November will be remembered for its political surprises, some pleasant and some unsettling – depending on your political stance.  In the first week of the month Wall Street and Asian markets trembled in anticipation of a potential Trump victory. Once it became official, investors sold almost $5bn of bonds in Asia’s local-currency debt markets in the week following Trump’s victory. And the Bloomberg Barclays Global Aggregate Total Return Index lost 4% in November, the biggest retreat since the start of the index in 1990.

Locally, Zuma withdrew application to block the publication of a report on the extent of the influence of the Gupta family over government – the so-called ‘state capture report’. SA joblessness rose to 27.1% in Q3 2016 — the worst employment data released since 2003. Despite CPI October data of 6.4% being released the day before, considering the poor growth outlook for SA in 2017, the SA Reserve Bank announced on the 24th that the repo rate would remain at 7%. (The prime lending rate remains 10.5%.)

Also in November, deputy President Cyril Ramaphosa announced a proposed new minimum wage of R3 500 per month for South African workers. On the last Friday of the month Fitch changed its outlook attached to the BBB- ratings of SA foreign and local currency debt to negative, and warned that continued political instability could lead to the sovereign’s downgrade. On the same day Standard & Poor’s Global Ratings (S&P) cut Eskom’s credit rating a further notch into subinvestment grade. And lastly, South Africa’s trade balance swung to a deficit of R4.41 billion in October, from a revised R6.9 billion surplus in September, as exports fell 11.1% on a month-on-month basis.

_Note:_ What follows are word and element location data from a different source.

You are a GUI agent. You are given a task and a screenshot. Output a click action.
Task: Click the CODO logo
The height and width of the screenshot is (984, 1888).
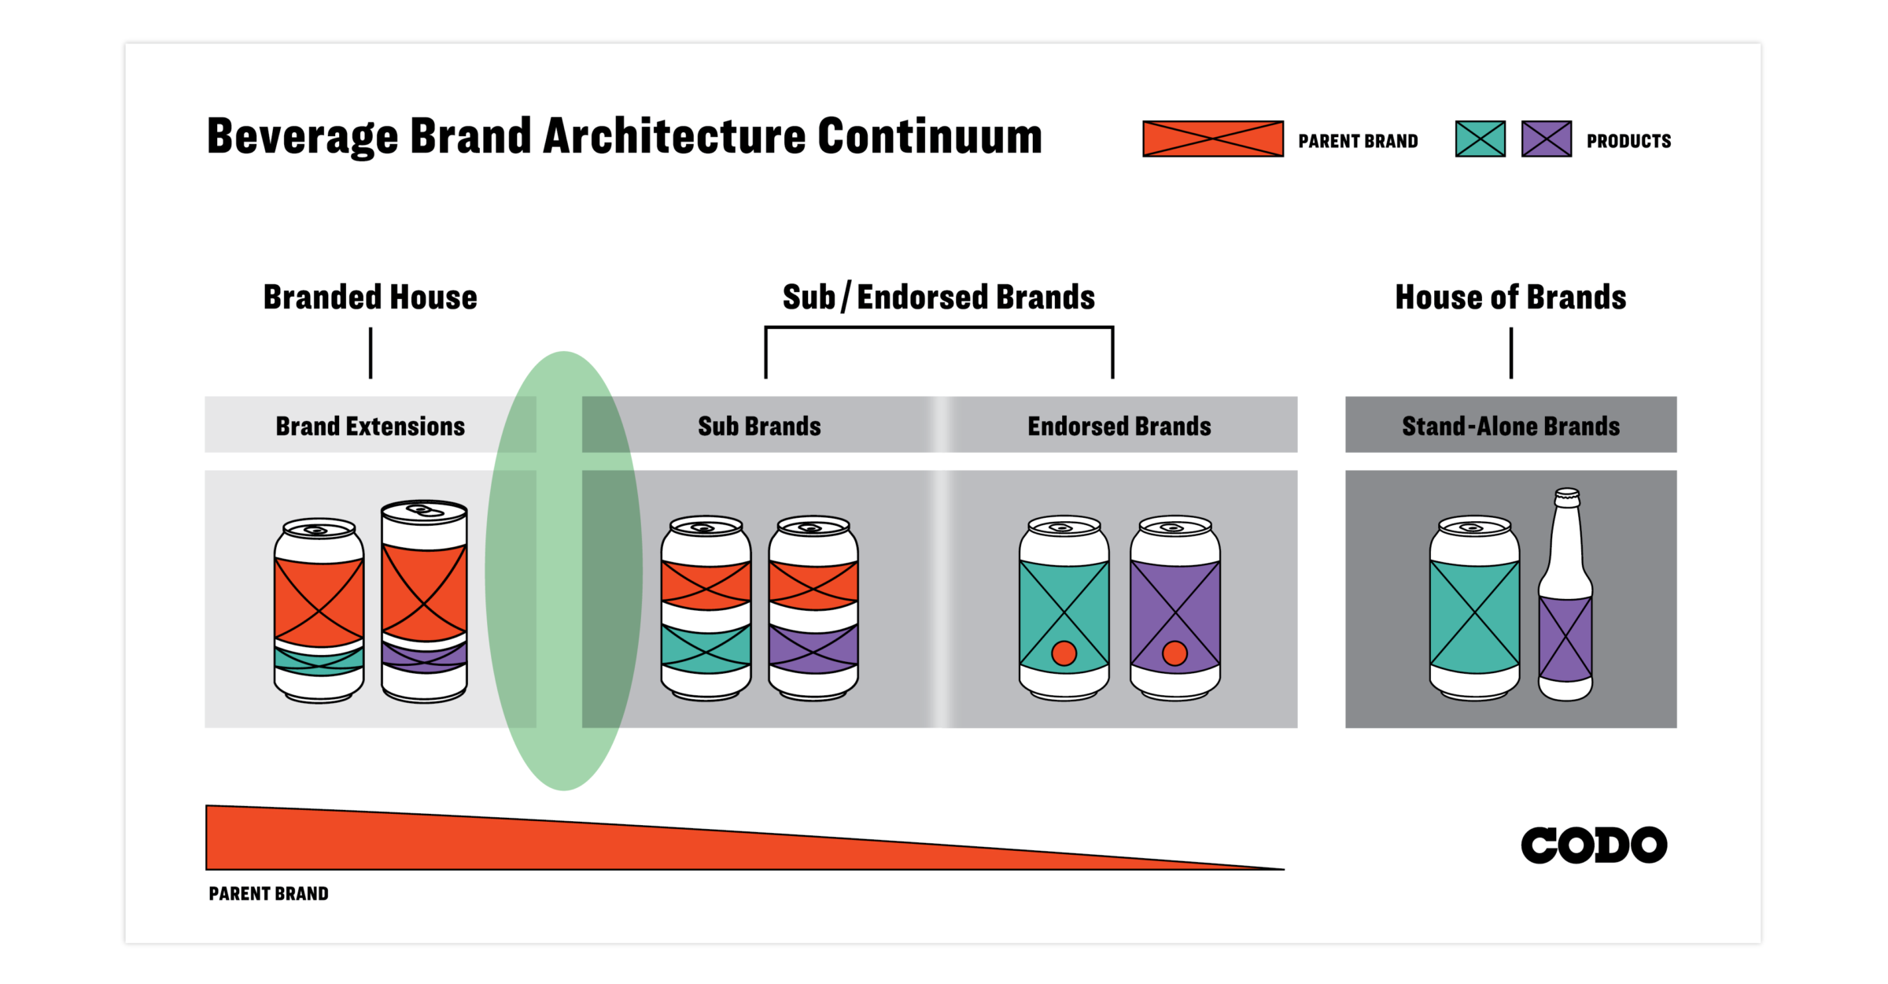tap(1594, 845)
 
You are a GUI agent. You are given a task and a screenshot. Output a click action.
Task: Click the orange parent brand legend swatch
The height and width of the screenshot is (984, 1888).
tap(1212, 139)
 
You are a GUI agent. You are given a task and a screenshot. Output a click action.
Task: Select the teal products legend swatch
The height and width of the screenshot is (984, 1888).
tap(1480, 139)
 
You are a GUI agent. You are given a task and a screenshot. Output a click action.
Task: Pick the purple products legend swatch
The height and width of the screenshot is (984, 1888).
tap(1546, 139)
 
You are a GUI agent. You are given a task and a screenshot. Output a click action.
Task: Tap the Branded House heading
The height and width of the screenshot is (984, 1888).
tap(370, 298)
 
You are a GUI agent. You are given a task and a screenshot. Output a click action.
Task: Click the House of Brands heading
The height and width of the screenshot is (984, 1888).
tap(1510, 298)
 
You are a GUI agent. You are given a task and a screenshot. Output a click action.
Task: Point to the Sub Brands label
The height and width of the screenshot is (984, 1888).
tap(759, 426)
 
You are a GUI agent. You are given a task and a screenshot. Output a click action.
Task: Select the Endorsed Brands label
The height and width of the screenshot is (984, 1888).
tap(1119, 426)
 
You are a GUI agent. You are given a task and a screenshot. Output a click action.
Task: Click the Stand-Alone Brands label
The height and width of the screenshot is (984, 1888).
tap(1510, 426)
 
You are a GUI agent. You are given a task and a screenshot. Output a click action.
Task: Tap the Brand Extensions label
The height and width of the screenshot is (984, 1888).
tap(370, 426)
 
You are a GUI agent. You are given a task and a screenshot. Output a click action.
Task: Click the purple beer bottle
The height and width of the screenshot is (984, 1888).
tap(1565, 606)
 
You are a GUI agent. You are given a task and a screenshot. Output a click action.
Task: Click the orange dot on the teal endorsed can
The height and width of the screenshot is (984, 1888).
tap(1064, 653)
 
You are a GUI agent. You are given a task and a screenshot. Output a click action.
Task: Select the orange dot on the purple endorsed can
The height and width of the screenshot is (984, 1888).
tap(1174, 653)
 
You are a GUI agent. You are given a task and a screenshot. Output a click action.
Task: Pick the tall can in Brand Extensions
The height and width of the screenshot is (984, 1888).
tap(424, 602)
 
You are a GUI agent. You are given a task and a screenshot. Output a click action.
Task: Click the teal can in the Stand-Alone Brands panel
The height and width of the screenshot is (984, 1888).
tap(1474, 610)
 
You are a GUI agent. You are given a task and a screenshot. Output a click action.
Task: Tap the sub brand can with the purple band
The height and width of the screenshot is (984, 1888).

With the exception of certain resource sectors, SA market returns were mostly down during November. The FTSE/JSE All Share Index (ALSI) declined by another 0.55% on a total return basis. For foreign investors, the weakening of the rand against the major currencies during the month resulted in an even more disappointing return.  British pound investors in the ALSI lost 6.61% and dollar investors lost 4.49% during November.  The All Bond Index (ALBI) declined 1.83% during the month and inflation-linked bonds returned a negative 1.02%. Cash returned 0.61%. On the global front, the MSCI World Index ($) gained 1.4% and the MSCI Emerging Markets Index ($) lost 4.6% on a total return basis.

Year to date the ALSI return now stands at 1.64%, underperforming cash’s 6.72%. The ALBI is the clear winner for the year so far, delivering a YTD total return of 13.7%.  The MSCI World Index ($) YTD return stands at 5.0% and the MSCI Emerging Markets Index ($) at 11.2%. The SA listed property index gained 5.72% YTD.